Start of SOURCE MATERIAL

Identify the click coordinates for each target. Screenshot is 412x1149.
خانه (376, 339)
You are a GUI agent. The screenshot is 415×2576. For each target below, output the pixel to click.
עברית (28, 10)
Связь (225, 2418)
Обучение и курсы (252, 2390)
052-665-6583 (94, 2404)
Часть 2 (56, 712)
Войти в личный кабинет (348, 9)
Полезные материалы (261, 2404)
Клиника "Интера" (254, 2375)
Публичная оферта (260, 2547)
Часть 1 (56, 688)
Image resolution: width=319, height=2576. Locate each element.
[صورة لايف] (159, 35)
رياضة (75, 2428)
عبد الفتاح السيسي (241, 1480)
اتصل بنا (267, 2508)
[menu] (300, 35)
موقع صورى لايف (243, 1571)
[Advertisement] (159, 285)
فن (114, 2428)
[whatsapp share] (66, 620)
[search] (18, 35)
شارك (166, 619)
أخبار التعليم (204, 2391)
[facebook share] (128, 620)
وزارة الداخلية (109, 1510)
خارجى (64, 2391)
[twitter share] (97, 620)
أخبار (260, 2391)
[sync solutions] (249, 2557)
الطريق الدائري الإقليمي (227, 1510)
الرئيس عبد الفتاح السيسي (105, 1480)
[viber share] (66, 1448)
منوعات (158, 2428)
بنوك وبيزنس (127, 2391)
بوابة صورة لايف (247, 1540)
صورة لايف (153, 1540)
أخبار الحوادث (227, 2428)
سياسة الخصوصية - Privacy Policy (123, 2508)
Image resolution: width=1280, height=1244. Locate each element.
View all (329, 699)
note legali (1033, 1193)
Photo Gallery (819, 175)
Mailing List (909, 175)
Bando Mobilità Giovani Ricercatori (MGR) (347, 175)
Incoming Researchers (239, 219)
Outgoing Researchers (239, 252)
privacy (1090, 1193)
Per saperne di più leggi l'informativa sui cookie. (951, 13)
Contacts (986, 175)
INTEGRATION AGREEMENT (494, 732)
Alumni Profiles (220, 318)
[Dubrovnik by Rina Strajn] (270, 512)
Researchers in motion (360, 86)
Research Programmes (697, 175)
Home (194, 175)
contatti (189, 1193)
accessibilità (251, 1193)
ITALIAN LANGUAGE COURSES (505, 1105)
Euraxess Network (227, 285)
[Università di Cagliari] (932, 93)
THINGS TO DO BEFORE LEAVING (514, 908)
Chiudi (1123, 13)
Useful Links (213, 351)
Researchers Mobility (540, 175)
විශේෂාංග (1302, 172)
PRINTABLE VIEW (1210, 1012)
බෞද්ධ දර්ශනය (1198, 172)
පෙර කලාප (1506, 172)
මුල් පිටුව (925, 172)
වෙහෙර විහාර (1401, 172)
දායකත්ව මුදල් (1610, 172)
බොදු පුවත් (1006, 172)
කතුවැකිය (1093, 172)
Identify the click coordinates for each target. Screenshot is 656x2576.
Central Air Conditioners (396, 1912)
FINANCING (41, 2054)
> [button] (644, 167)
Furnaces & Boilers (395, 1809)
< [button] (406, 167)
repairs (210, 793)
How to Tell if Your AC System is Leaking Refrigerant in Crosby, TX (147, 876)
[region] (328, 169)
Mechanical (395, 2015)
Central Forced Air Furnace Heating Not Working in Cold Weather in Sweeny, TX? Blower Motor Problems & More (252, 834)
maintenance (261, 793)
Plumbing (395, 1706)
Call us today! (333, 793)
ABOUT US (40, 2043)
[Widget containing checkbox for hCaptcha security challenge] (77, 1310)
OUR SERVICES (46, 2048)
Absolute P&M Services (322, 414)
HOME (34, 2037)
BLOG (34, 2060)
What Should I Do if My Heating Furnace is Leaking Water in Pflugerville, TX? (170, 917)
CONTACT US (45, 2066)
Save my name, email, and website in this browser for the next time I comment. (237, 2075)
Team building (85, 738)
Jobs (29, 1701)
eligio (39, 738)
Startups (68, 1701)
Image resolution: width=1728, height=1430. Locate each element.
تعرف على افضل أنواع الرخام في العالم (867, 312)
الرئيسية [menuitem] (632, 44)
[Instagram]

End of SOURCE MATERIAL

▶ **TASK PROMPT**
Could you set down, exactly as written, the lines above between the one holding "[صورة لايف] (159, 35)" and the one holding "[viber share] (66, 1448)", inclusive, and nothing more?

▶ **ANSWER SPACE**
[صورة لايف] (159, 35)
رياضة (75, 2428)
عبد الفتاح السيسي (241, 1480)
اتصل بنا (267, 2508)
[menu] (300, 35)
موقع صورى لايف (243, 1571)
[Advertisement] (159, 285)
فن (114, 2428)
[whatsapp share] (66, 620)
[search] (18, 35)
شارك (166, 619)
أخبار التعليم (204, 2391)
[facebook share] (128, 620)
وزارة الداخلية (109, 1510)
خارجى (64, 2391)
[twitter share] (97, 620)
أخبار (260, 2391)
[sync solutions] (249, 2557)
الطريق الدائري الإقليمي (227, 1510)
الرئيس عبد الفتاح السيسي (105, 1480)
[viber share] (66, 1448)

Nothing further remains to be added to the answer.